Which would you choose to use as your persistence framework?
- Posted by: Katherine Harrell
- Posted on: December 10 2003 13:22 EST
JDO (Java Data Objects)
Why? Trying to get some ideas on what we should use with our J2ee persistence layer. We're using STRUST as our applicaiton layer and Java Blueprints as out business layer design
There are some decisions you need to make about how you want to implement your persistence tier and this will tend to drive your choice of technology.
First of all, are you designing an application that will always run in a J2EE application server? If not then you will need to use JDBC or JDO, or a proprietary framework such as Hibernate.

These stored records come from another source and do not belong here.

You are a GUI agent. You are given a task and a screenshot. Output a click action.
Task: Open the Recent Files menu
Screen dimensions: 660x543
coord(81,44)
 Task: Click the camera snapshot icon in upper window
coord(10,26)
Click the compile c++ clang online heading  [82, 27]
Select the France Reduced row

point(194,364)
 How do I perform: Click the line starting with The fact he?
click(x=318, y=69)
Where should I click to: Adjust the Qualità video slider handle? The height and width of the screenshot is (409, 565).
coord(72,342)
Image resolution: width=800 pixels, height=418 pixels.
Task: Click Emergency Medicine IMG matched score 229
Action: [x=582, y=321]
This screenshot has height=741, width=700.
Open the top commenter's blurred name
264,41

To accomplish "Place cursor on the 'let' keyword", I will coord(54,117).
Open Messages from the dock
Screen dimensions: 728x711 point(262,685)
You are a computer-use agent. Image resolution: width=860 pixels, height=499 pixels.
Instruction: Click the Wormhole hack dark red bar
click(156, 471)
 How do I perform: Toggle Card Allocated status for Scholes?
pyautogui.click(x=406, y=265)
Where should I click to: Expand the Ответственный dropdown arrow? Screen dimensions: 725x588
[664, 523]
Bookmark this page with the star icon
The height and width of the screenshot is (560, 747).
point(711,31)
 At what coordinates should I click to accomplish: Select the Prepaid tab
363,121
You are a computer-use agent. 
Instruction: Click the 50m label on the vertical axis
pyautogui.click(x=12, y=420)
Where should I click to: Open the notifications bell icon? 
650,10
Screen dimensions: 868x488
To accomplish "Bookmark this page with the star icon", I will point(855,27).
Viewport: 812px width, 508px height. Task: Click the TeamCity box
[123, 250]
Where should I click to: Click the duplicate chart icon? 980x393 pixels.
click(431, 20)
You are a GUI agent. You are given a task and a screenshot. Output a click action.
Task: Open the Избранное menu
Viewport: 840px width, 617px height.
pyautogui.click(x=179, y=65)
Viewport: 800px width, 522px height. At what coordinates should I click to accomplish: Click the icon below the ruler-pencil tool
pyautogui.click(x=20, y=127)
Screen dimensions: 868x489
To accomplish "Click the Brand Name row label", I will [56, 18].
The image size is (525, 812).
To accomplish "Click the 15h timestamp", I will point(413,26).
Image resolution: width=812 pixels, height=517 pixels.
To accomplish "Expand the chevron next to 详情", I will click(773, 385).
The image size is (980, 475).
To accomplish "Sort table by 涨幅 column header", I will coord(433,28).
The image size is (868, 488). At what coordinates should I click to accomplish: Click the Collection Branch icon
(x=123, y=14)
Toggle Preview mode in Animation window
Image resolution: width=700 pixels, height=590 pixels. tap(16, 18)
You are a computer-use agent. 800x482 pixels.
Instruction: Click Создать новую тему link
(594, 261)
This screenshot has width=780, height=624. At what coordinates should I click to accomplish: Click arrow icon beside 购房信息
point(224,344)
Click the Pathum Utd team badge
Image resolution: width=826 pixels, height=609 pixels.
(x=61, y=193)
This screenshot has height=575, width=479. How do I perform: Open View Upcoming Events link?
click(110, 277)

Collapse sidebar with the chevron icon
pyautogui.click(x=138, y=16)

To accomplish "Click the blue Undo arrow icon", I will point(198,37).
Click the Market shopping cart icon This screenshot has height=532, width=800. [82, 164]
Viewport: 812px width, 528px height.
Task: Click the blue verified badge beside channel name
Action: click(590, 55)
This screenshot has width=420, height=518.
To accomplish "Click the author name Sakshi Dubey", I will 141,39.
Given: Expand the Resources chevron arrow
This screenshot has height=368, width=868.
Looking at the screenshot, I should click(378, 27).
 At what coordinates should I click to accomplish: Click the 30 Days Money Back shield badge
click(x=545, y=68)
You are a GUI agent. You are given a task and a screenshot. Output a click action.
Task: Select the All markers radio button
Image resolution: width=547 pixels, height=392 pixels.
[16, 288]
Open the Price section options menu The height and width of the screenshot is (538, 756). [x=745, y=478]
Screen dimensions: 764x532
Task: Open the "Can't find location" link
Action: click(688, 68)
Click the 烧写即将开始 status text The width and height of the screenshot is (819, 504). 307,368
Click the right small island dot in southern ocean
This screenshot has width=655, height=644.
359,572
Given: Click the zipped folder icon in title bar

Before I get flamed for calling Hibernate "proprietary" I should point out that I am using the term to mean "not a core part of the Java platform" as with JDBC, JDO, or J2EE.
Another decision is whether you want to have an isometric mapping where each Java class represents a single Table or whether you want to use idiomatic Java and make full use of object-orientation and have "transparent persistence". The former case is simpler and can be achieved using the Data Access Object (DAO) design pattern which also provides an abstraction from the underlying technology (for example, DAO can be implemented using JDBC, JDO, and Entity Beans).
If you want transparent persistence then JDO or Entity Beans would be more suitable.
These are just some initial pointers... there are also performance considerations to be taken into account.
You may want to consider using a tool like FireStorm/DAO from CodeFutures to import your database schema (or design a new one) and then generate your persistence tier using JDBC, JDO, or Entity Beans so you can compare the code and the performance of each one. You can download a free evaluation from:
Hope that helps.
Code Futures, Ltd.
Before I try to help answer your question I want to make a suggestion. Don't try to compare Hibernate with JDO. If you do, you are comparing an individual framework with a specification used to create many frameworks.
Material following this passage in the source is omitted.